[Haskell-cafe] Re: (flawed?) benchmark : sort

Aaron Denney wnoise at ofb.net
Fri Mar 14 17:59:15 EDT 2008

On 2008-03-10, Dan Weston <westondan at imageworks.com> wrote:
> However, the report text is normative:
> 6.3.2 (The Ord Class):
> "The Ord class is used for totally ordered datatypes."
> This *requires* that it be absolutely impossible in valid code to 
> distinguish equivalent (in the EQ sense, not the == sense) things via 
> the functions of Ord.
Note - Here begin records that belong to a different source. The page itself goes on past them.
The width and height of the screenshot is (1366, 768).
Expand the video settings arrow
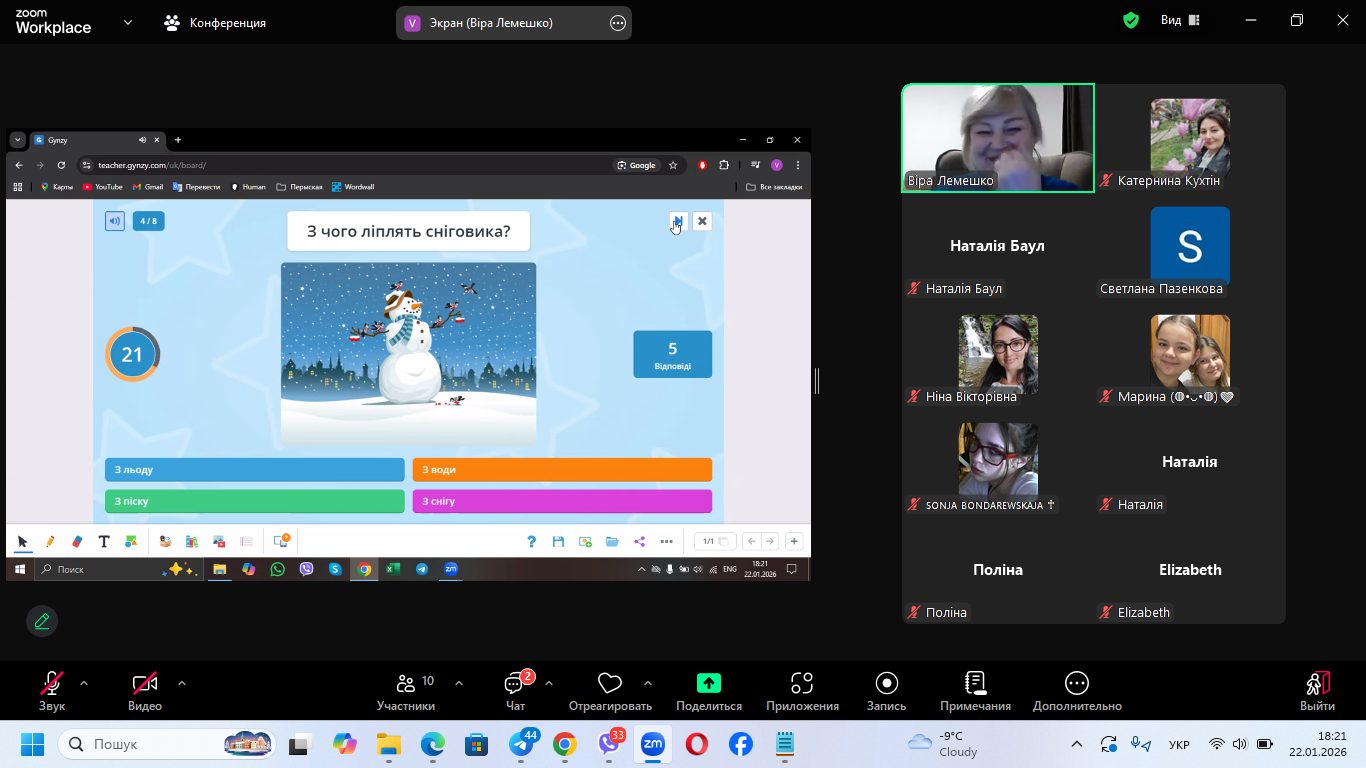(182, 684)
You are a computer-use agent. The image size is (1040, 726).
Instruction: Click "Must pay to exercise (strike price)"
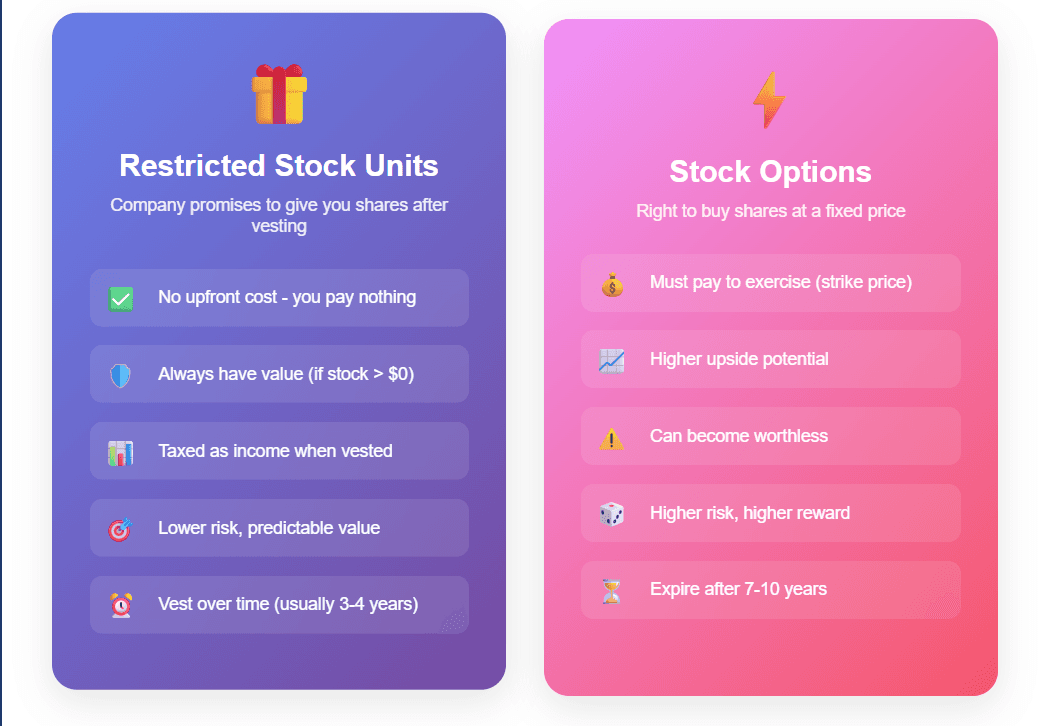point(781,282)

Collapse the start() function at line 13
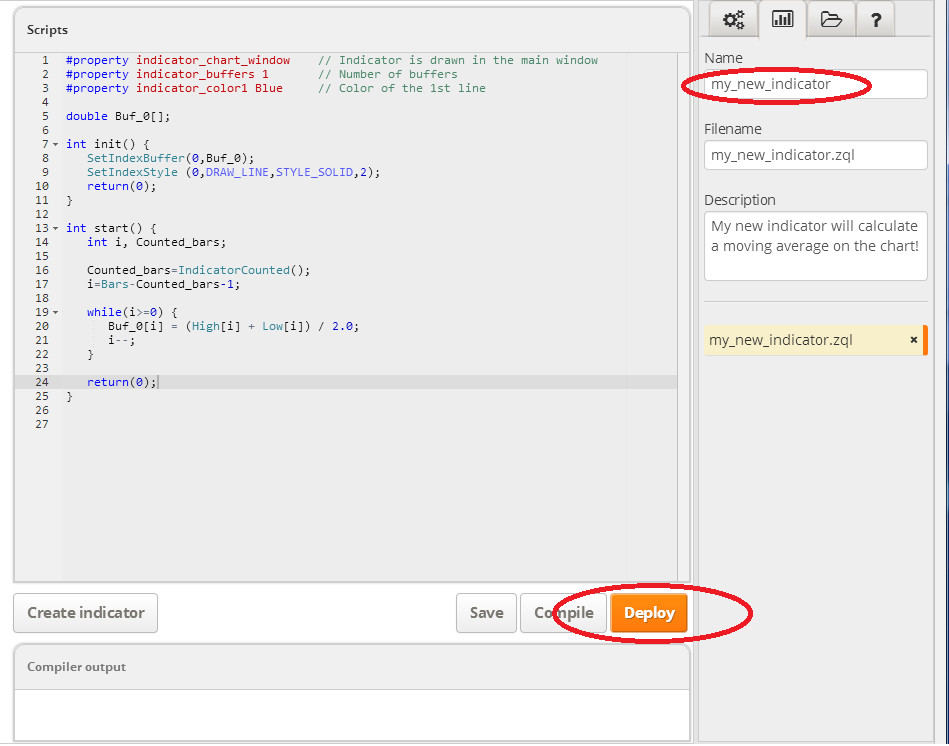(55, 229)
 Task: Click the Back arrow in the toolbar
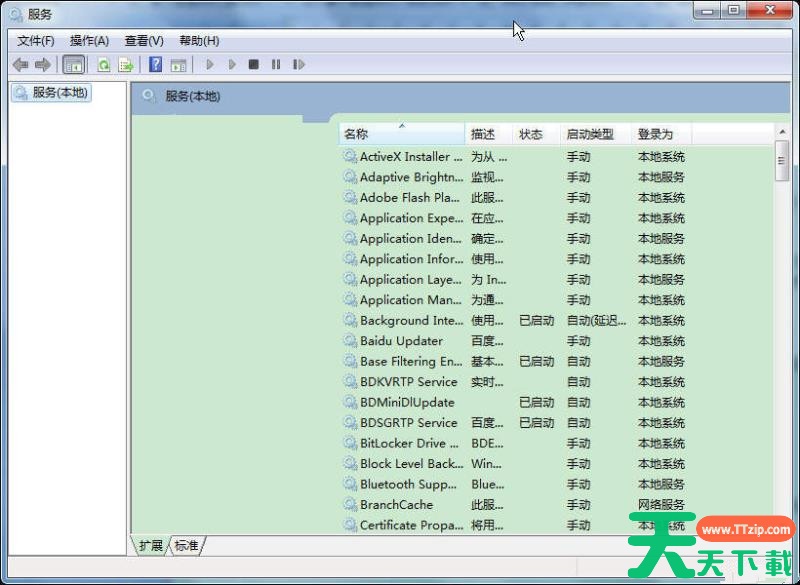[20, 65]
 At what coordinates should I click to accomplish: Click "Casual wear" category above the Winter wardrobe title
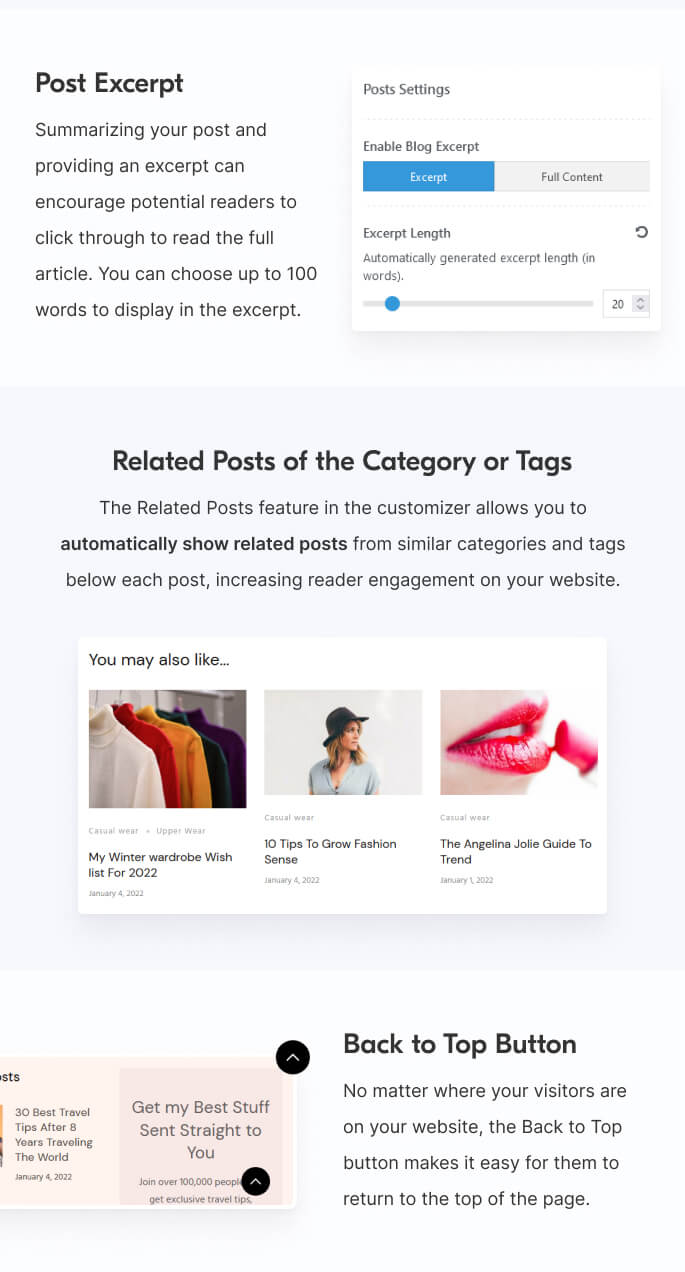point(113,831)
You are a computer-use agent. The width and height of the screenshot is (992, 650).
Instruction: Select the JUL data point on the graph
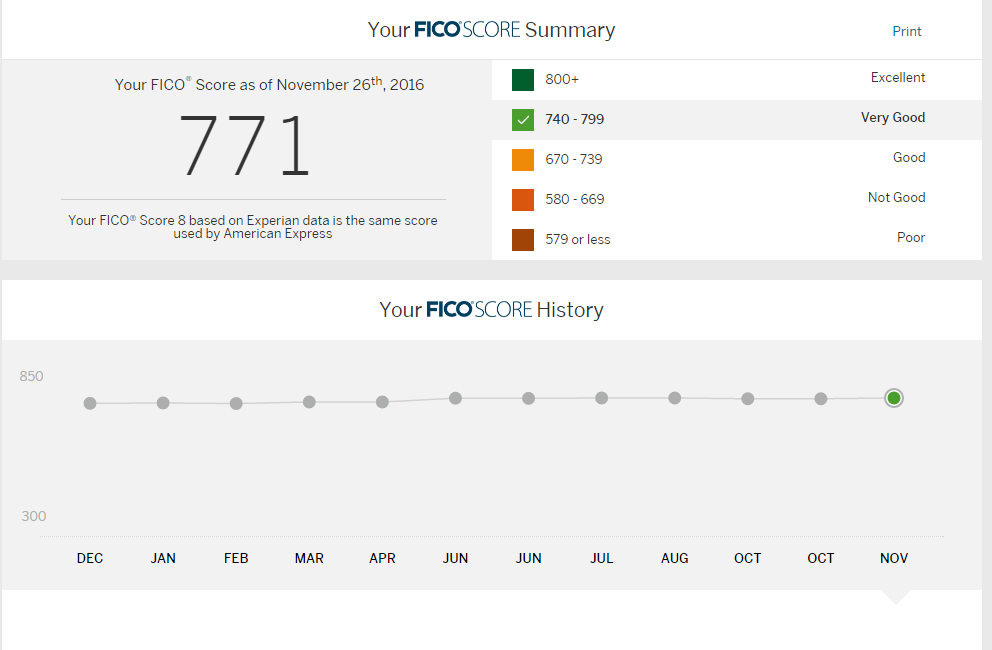(x=601, y=398)
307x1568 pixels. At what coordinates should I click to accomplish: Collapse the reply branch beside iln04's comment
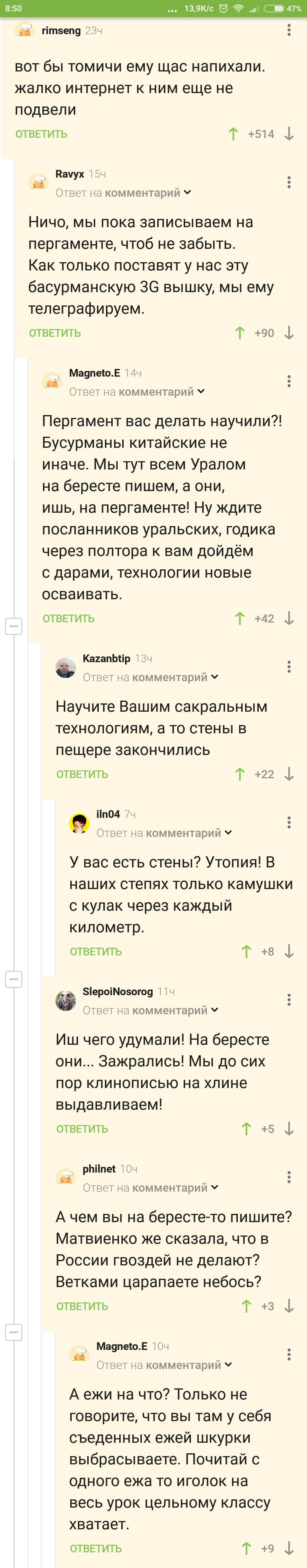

The intended interpretation of these functions is 
> clear and can be taken as normative:
>    forall f . (compare x y == EQ and (f x or f y is defined))
>                   ==> f x == f y)

That depends a great deal on your definitions.  Is the (=) in
the set theory structure equality, or is it merely a binary relation
with the appropriate properties?

If we take the result of the compare function being EQ to mean
structural equality, that throws out the possibility of even "safe"
semantic equality, and no interesting data structures can be made
instances of Ord.  That's less than useful.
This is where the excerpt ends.